Problem statement: Please reproduce verbatim the stretch of the USS Salerno Bay passage below that starts at the words "USS Salerno Bay" and stops after "Holt in command.".

Text section:
USS Salerno Bay (CVE-110) (ex-Winjah Bay) was a  laid down on 7 February 1944 by Seattle-Tacoma Shipbuilding Corporation, Tacoma, Washington; launched on 26 September 1944; sponsored by Mrs. Ward Gilbert; transferred to the Commercial Iron Works, Portland, Oregon, for completion on 29 September 1944; and commissioned on 19 May 1945, Captain W. C. Holt in command.

Service history

World War II
The sixth of the line of Commencement Bay-class escort carriers with improvements dictated by that class's operating experience, Salerno Bay embarked her first air group, MCVEG-5, at the end of June. With that group, comprising Marine Fighter Squadron 514 (VMF-514) and Marine Torpedo Bombing Squadron 144 (VMSB-144), she trained off southern California. Two days after Japan's mid-August capitulation, she sailed west with Composite Squadron 68 (VC-68) embarked as passengers. She conducted further training operations, including night qualification of her Marine air group, in Hawaiian waters, then continued west. On 21 September, she anchored in Buckner Bay, Okinawa. Later shifting to the Hagushi anchorage, she put to sea in early October to ride out a typhoon. On 12 October, she returned to Hagushi only to depart again on 14 October to support the mid-month occupation of Formosa by troops of the Chinese Army. From that island, the escort carrier headed east, to Saipan. She remained at Saipan for three weeks; then, detached from the 7th Fleet, she shifted to Guam; embarked veterans as passengers; and set a course for Pearl Harbor and San Diego. She arrived at the latter in early December. At mid-month, she proceeded to the Panama Canal Zone, whence she continued on to Norfolk, Virginia, arriving on 23 December.

Assigned to the Atlantic Fleet and engaged primarily in qualifying carrier pilots, Salerno Bay operated along the eastern seaboard and in the Caribbean into 1947. In the spring of that year, she was ordered inactivated; and, in June, she sailed north, from Norfolk to Boston, to prepare for decommissioning and mothballing.

Given records:
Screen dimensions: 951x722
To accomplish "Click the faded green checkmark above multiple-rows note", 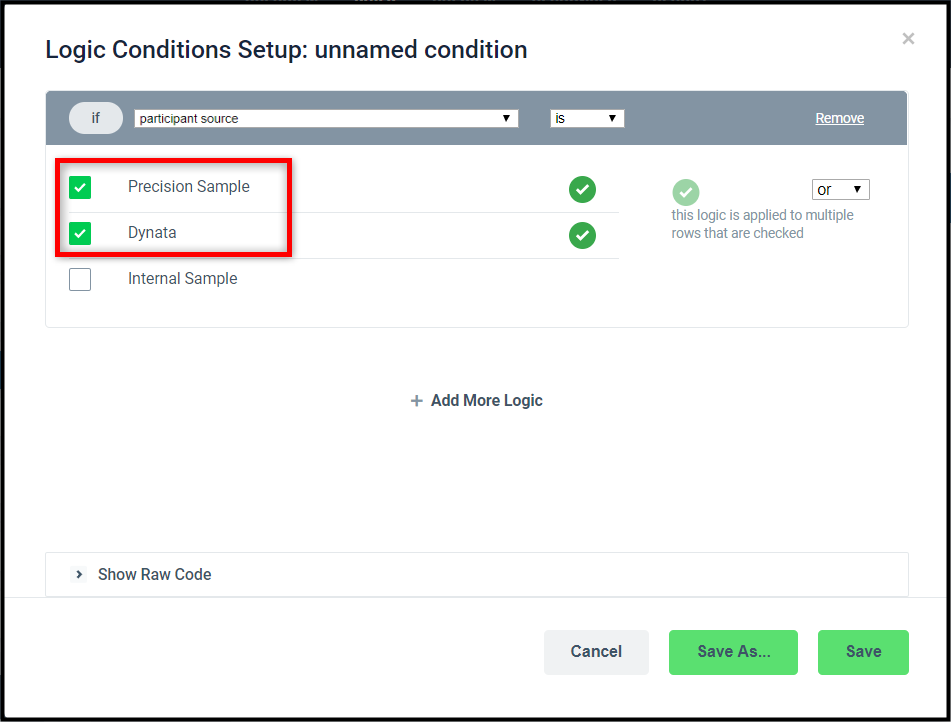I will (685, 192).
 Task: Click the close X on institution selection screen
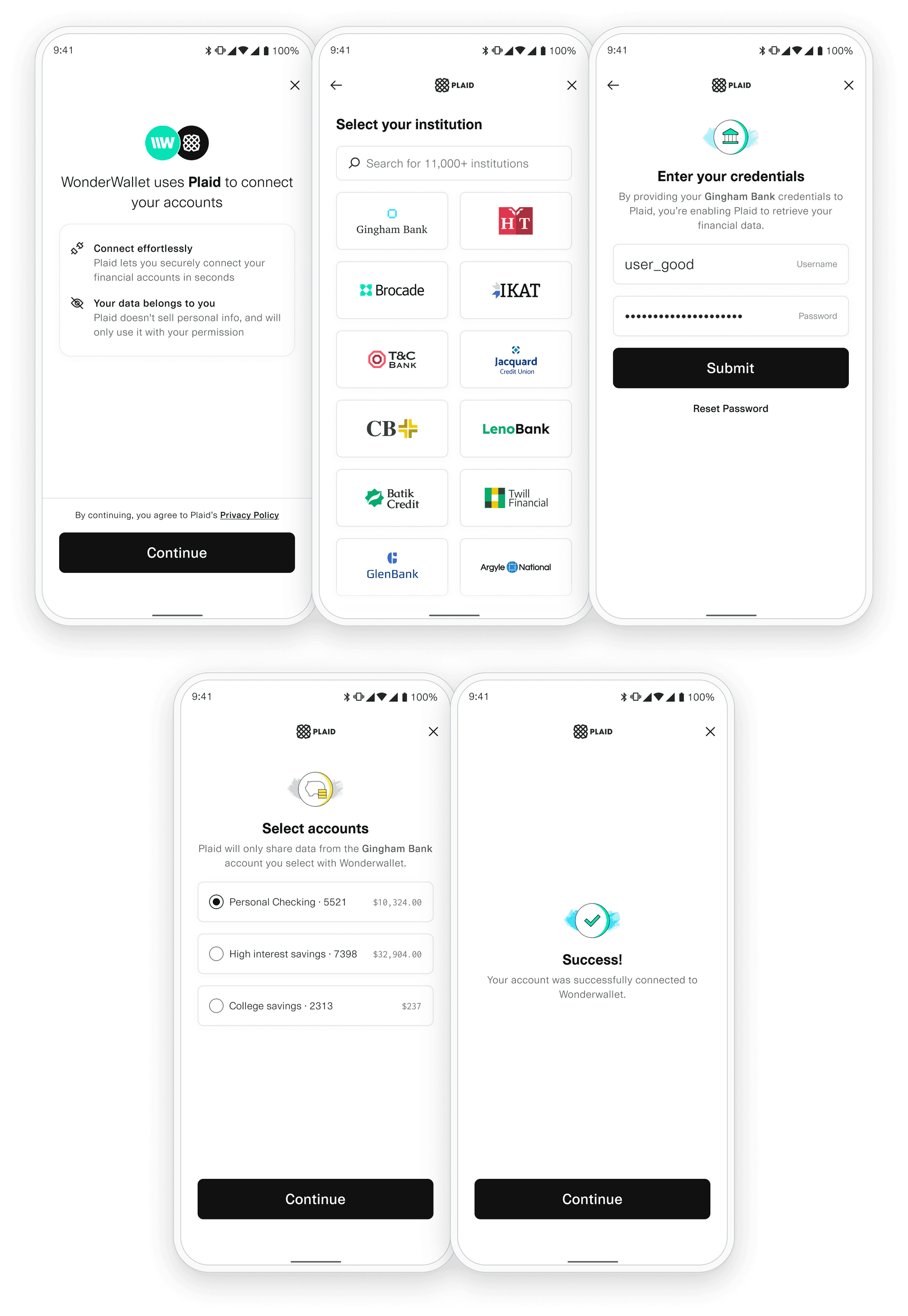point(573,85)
==
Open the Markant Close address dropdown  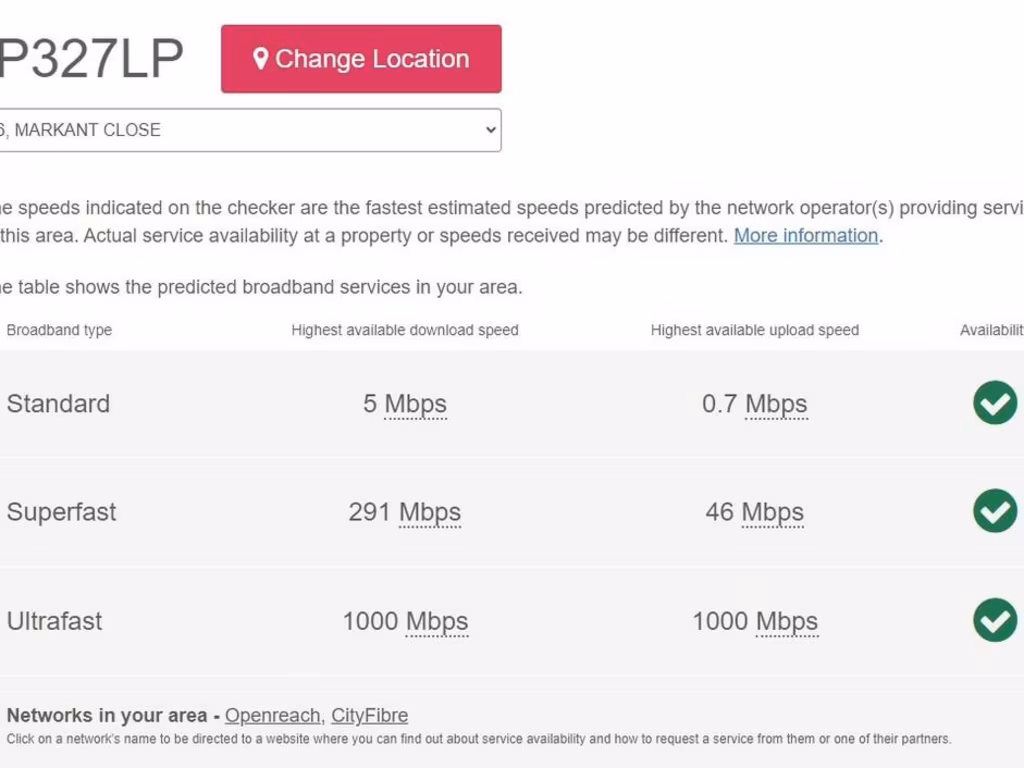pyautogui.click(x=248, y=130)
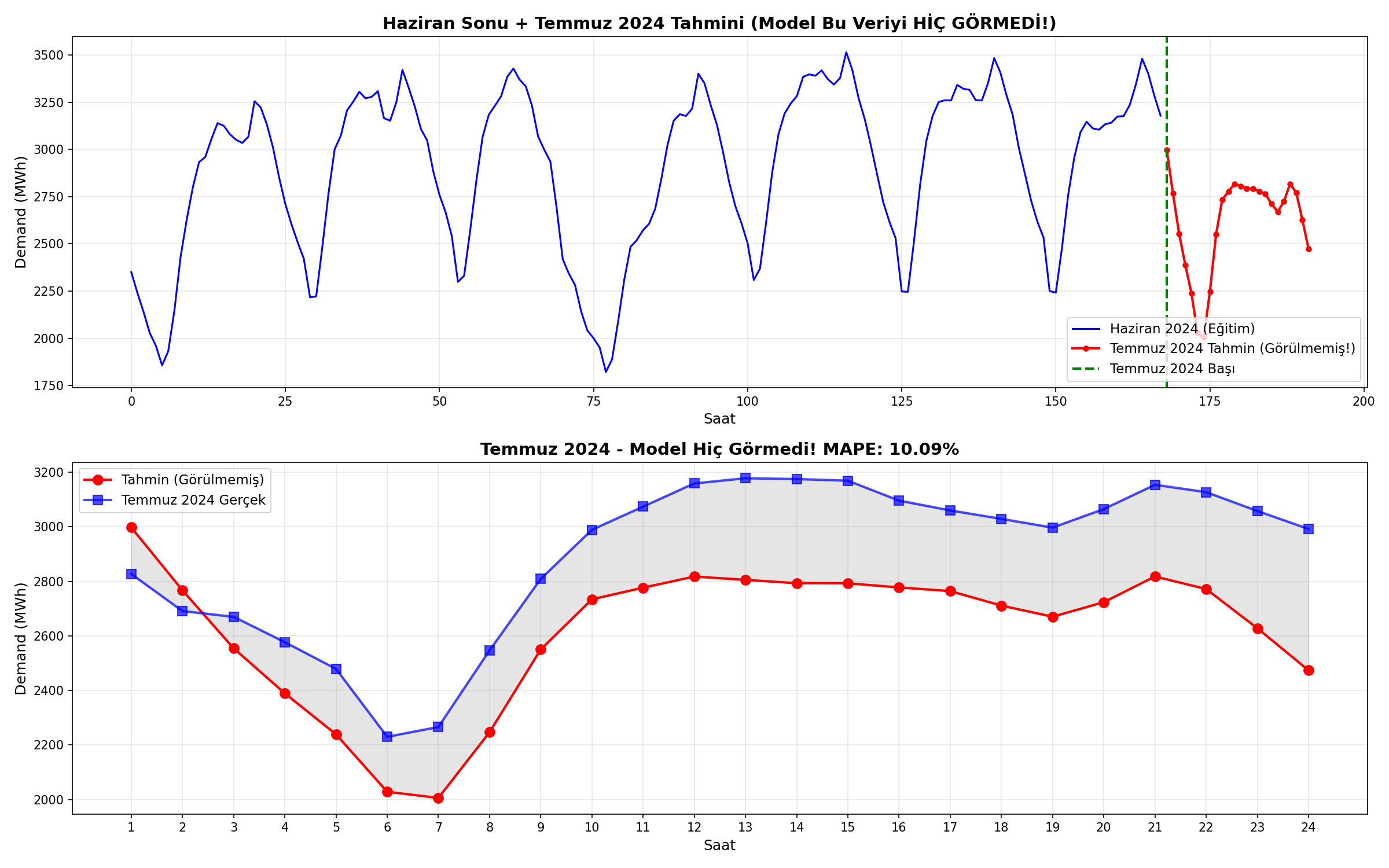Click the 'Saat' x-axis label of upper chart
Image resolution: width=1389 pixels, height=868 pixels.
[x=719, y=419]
...
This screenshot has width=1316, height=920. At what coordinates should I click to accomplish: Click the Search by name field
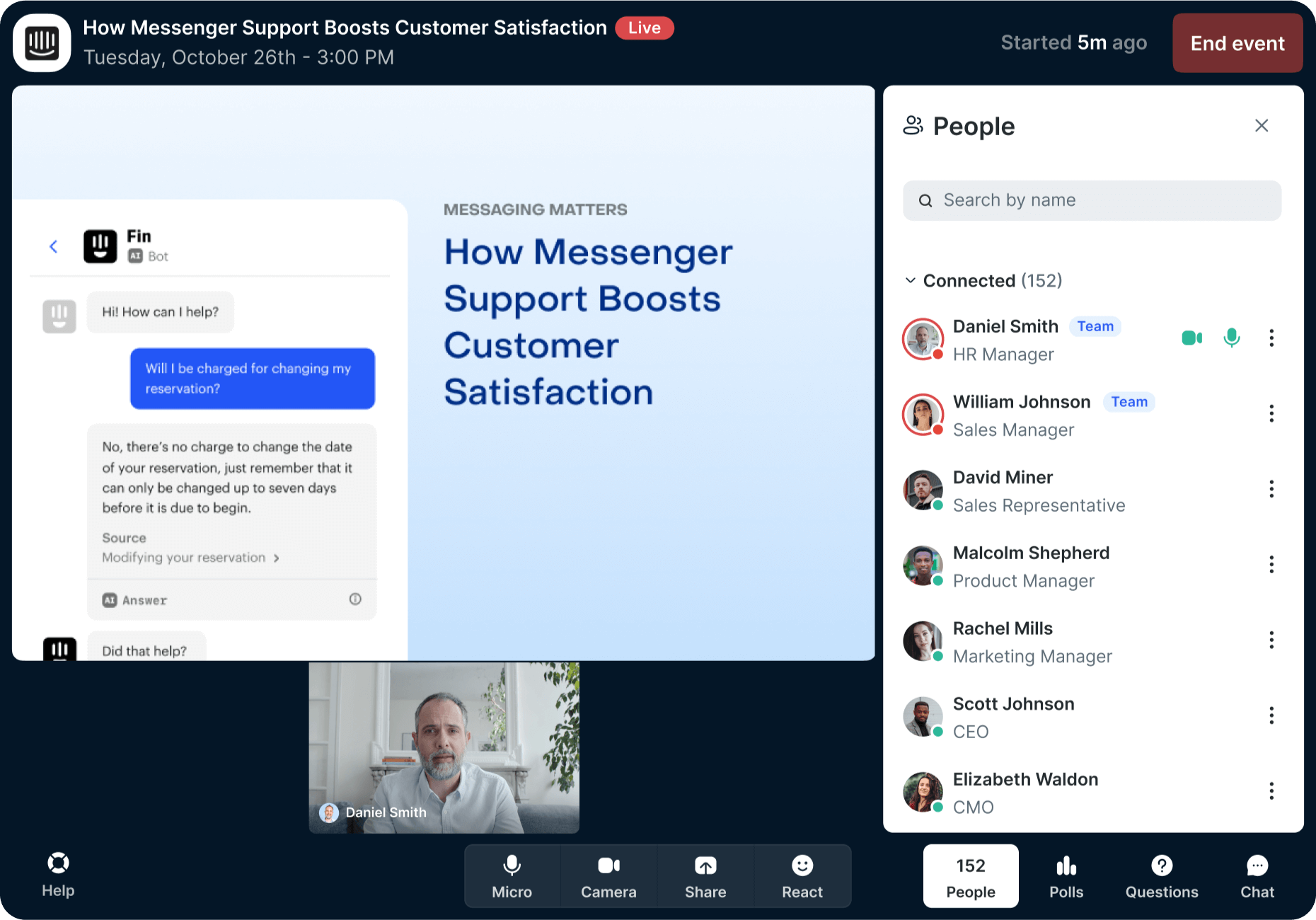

Output of the task:
USS Salerno Bay (CVE-110) (ex-Winjah Bay) was a  laid down on 7 February 1944 by Seattle-Tacoma Shipbuilding Corporation, Tacoma, Washington; launched on 26 September 1944; sponsored by Mrs. Ward Gilbert; transferred to the Commercial Iron Works, Portland, Oregon, for completion on 29 September 1944; and commissioned on 19 May 1945, Captain W. C. Holt in command.